Mum Elena recalled what it was like to receive the news that Sabrina had cancer: “It was a real shock for the whole family. I remember feeling numb and even deaf; I could hear the doctor but also my heart beating in my ears. I couldn’t believe it and it took me a while to accept it. All my family are in Russia and couldn’t support me. It felt like I had the whole world on my shoulders.
“When you’re faced with a challenge like this you have no choice but to become stronger and be there for your loved ones. My motivation to get me through this was the vision that I’ve always had for Sabrina and her future. Her illness was never part of my vision, and subsequently, I refused to believe that she could not overcome this.
“It’s still very difficult emotionally for all of us, but especially Sabrina. She was coping on her own, but began crying all the time and needed to understand her feelings better in order to recover. So, we got some advice from a professional and things have improved.”

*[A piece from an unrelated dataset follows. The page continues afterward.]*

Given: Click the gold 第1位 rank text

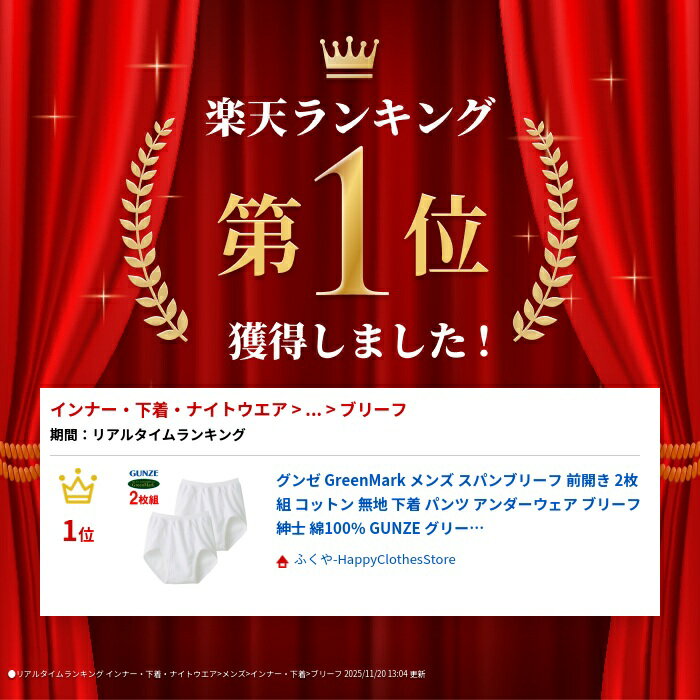Looking at the screenshot, I should coord(353,225).
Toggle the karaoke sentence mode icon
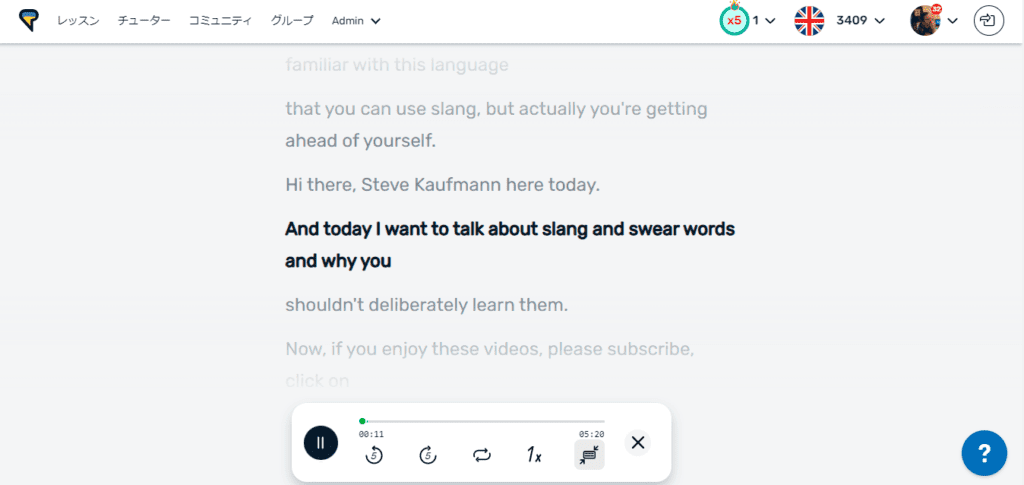The height and width of the screenshot is (485, 1024). click(589, 455)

Sabrina said: “It’s important to recognise that you’re upset and to just cry. It’s not like you have to always be brave, strong and confident. If you want to cry – cry – you deserve it; you’ve been through so much.
“If you need to scream and shout – do it; don’t bottle it up. I did and I got frustrated with myself because I couldn’t do the things I used to or wanted to and didn’t tell anyone how I was feeling. I bottled it up and it got worse and worse. Now I talk about it.

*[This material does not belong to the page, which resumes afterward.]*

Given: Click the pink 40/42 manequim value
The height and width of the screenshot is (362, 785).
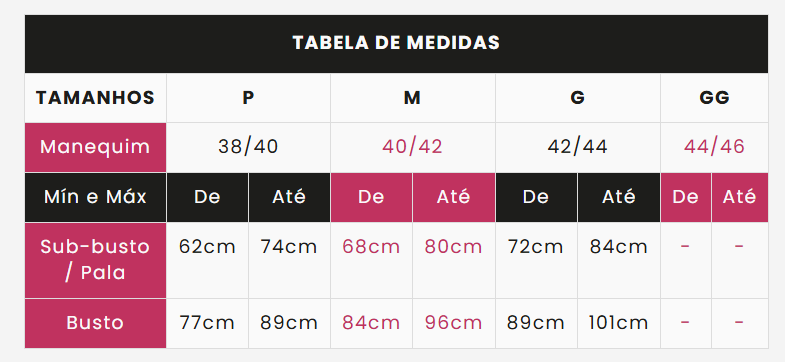Looking at the screenshot, I should tap(413, 147).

“It’s still difficult and I get upset but I know I’ll get to a point eventually when all of this is just a memory. It’ll take time, I can’t push myself to get over it but eventually, I will. I have to be patient with myself no matter how much I want this to be over.”

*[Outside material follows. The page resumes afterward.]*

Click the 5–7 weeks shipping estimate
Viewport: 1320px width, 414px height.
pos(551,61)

“As a parent, it’s very difficult to cope with,” added Elena. “You want to do everything for your children. I wasn’t letting myself be emotional or happy – I just wanted Sabrina to be well. I think it’s important for parents to remember themselves and look after their health and get support so you can be strong for your child but in the right way.”
Sabrina added: “My mum has a special bond with me, so she felt the pain I was having. She wanted to do everything she could for me and needed a way to relieve her own pain.”
Once declared cancer-free, Sabrina returned to school. “I’m glad I’ve gone back because I was at home and in the hospital for so long that it was driving me crazy! I’ve had to pace myself at school, so at the moment I’m only part-time and studying certain subjects. I can’t push myself because when my body is too stressed or tired, it instantly tells me to slow down.”
We asked Sabrina and Elena to offer some advice for those recently diagnosed or undergoing treatment.
Elena said: “It’s important that no matter how hard it is and how pessimistic you feel about tomorrow, you have to be strong and positive.
“Don’t let yourself think the fight is over because you’re too tired, instead you must keep going and not think about yesterday. Think about today and how you’re going to re-charge for tomorrow.”
“Just don’t push too hard,” added Sabrina. “That was the one thing I learned. I expected too much from myself and that’s when it gets difficult because you’re frustrated by what you’ve achieved. It’s best to take it day by day and don’t expect too much from yourself.
“There are lots of people who have been diagnosed and have come out of the other end and you can read their stories online. Let them be an inspiration for you. It’ll help you understand what you’re going through.
“Right now, it’s bad, but no matter what – you’ll get through it.”